Notions of the rhythms specific to each Carnival character and each carnival-goer, of movements and displacements in what we know, which are our empties that unfold and are the expression of an immense popular jubilation.
An expression of jubilation
Our empties come from the convoys and slave trading companies that lasted from the 17th to the 19th centuries, and were banned several times when their numbers and value became too dangerous in the eyes of the rulers of the time.
Be that as it may, our Carnival of the Americas, the Carnival of Martinique and the Caribbean Islands, is totally this expression of jubilation, with some invariants that characterize it. It’s all about role reversal, mockery and derision, just like Lundi Gras.
It’s about challenging and transgressing the established social, political, family and religious order. It’s the rituals of life and death, as with Mas Lanmò.
Rituals of passage inherent and common to carnivals everywhere on the planet, in all eras.
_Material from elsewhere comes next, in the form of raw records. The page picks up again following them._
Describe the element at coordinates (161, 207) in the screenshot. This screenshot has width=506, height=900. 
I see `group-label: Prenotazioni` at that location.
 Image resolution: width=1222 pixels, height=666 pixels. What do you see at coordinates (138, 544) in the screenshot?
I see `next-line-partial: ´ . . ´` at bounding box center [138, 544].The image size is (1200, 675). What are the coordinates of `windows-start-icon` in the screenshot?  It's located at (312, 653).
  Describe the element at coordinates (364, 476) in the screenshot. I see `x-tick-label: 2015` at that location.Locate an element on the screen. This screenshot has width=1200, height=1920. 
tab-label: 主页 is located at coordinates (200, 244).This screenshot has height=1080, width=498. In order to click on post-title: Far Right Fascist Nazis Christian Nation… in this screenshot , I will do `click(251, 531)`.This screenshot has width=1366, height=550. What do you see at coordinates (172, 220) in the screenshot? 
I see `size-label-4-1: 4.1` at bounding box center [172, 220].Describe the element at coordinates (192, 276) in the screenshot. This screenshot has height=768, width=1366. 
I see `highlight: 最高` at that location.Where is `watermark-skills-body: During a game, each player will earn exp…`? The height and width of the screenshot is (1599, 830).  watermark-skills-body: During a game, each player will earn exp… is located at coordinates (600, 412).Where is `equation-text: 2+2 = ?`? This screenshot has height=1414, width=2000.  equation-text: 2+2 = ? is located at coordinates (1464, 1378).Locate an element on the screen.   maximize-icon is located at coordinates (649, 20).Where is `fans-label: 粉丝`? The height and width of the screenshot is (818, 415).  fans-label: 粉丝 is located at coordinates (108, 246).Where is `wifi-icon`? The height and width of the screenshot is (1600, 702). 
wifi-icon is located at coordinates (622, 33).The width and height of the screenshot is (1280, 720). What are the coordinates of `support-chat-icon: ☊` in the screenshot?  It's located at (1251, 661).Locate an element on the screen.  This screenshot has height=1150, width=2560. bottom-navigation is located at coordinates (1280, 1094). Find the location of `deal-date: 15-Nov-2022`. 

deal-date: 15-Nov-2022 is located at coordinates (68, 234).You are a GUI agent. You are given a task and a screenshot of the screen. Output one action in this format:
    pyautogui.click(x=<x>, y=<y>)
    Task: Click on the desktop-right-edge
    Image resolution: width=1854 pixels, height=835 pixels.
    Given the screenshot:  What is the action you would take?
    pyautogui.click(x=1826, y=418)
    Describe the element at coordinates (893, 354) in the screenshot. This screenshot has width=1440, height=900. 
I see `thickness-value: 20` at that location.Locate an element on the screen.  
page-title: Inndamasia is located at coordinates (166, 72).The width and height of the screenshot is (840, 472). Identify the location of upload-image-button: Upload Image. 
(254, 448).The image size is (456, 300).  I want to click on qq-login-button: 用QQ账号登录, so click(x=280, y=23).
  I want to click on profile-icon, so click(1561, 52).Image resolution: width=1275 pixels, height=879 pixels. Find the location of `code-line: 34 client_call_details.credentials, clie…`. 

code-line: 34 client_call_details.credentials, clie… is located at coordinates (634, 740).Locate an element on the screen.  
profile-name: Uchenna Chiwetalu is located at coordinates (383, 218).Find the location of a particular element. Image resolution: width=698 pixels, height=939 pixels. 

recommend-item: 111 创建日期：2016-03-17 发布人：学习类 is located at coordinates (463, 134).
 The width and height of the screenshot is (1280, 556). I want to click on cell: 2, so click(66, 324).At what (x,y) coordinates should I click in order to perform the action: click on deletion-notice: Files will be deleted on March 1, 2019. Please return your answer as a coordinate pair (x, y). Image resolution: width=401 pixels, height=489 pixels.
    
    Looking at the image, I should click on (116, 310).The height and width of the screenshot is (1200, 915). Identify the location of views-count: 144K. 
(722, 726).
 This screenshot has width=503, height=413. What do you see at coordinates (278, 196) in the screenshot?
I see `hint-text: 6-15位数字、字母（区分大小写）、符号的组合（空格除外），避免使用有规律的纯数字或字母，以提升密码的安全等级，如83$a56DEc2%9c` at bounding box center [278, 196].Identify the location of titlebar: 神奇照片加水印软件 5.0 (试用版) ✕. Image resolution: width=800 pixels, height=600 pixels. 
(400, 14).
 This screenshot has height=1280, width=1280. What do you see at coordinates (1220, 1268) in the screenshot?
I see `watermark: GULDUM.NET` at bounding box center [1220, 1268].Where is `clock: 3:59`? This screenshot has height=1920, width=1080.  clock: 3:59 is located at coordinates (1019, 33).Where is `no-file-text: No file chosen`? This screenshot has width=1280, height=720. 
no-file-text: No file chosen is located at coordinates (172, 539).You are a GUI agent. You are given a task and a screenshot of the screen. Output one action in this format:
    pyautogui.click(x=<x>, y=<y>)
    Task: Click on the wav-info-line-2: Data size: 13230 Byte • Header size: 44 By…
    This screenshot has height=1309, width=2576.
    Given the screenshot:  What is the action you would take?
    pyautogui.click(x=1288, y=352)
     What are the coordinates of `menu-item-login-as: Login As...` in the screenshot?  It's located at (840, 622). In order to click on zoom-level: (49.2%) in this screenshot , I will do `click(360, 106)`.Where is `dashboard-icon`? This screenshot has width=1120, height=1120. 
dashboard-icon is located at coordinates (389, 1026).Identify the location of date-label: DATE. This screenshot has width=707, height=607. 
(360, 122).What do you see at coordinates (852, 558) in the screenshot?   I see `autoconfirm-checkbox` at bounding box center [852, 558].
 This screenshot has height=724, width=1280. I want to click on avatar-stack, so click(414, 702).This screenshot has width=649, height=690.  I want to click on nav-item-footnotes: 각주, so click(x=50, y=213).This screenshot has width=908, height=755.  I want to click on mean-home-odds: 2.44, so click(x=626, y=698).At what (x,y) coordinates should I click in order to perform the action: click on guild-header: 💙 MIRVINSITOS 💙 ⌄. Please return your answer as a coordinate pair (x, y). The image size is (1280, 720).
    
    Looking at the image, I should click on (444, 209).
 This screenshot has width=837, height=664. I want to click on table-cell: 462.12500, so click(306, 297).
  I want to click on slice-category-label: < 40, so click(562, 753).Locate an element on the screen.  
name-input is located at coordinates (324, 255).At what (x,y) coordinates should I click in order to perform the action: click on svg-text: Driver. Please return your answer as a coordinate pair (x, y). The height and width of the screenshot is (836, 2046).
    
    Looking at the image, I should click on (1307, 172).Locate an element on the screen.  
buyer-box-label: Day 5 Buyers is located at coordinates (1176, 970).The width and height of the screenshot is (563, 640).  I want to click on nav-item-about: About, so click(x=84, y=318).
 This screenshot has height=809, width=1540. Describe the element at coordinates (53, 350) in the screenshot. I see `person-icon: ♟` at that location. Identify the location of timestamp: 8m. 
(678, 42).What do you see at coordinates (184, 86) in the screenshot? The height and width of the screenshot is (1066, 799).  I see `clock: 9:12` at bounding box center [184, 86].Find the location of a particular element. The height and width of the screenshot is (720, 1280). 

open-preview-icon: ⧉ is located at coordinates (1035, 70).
It’s this very special space-time relationship, which takes place in a given place – the street, the countryside – over a given time – five fat days.
In an unprecedented move, Martinique extends its Carnival by one day, with Ash Wednesday …as the last day of Carnival, celebrated by the Guiablès, dressed in black and white, covered in a long, pointed headdress, announcing their passage with a loud crash and soursop leaves.
Another invariant is this space for popular creation, between aesthetics, creativity, residual memory and the message of the collective and individual expression.
A moment of jubilation and liberation of human impulses, a chance to recover from the daily burdens we want to get rid of – hence the word ” emptied “, by the way…
Particularly channeled impulses in a period of explosion and expression of human and popular creative genius.
This emptiness, this outpouring of jubilation, stems from this vital necessity, which, according to Goethe in his 1788 Voyage en Italie,
5 days of fervor
For days on end, carnival-goers run fervently for hours and kilometers with a collective regenerative energy.
It is said to carry within it the divinities we wish to reveal through some of our traditional characters: Papa Djab, Guiablès, Maryà n Lapofig, Nèg Gwo Siwo, Mas Lanmò… found in several Caribbean islands.
Popular movement
And in music, often in song, to the rhythm of the instruments, in a single human surge, spilling out into the arteries of cities or the traces of the countryside, bwabwa swirling above the river of carnival-goers.
Carnival of Martinique brings everyone into the streets, open to all without distinction.
In the street, bodies speak, expressing themselves freely in cadence and to the rhythm of the empties. The sound of drums, lambi conches and the bass of sonos invade bodies with a joyous, transgressive frenzy.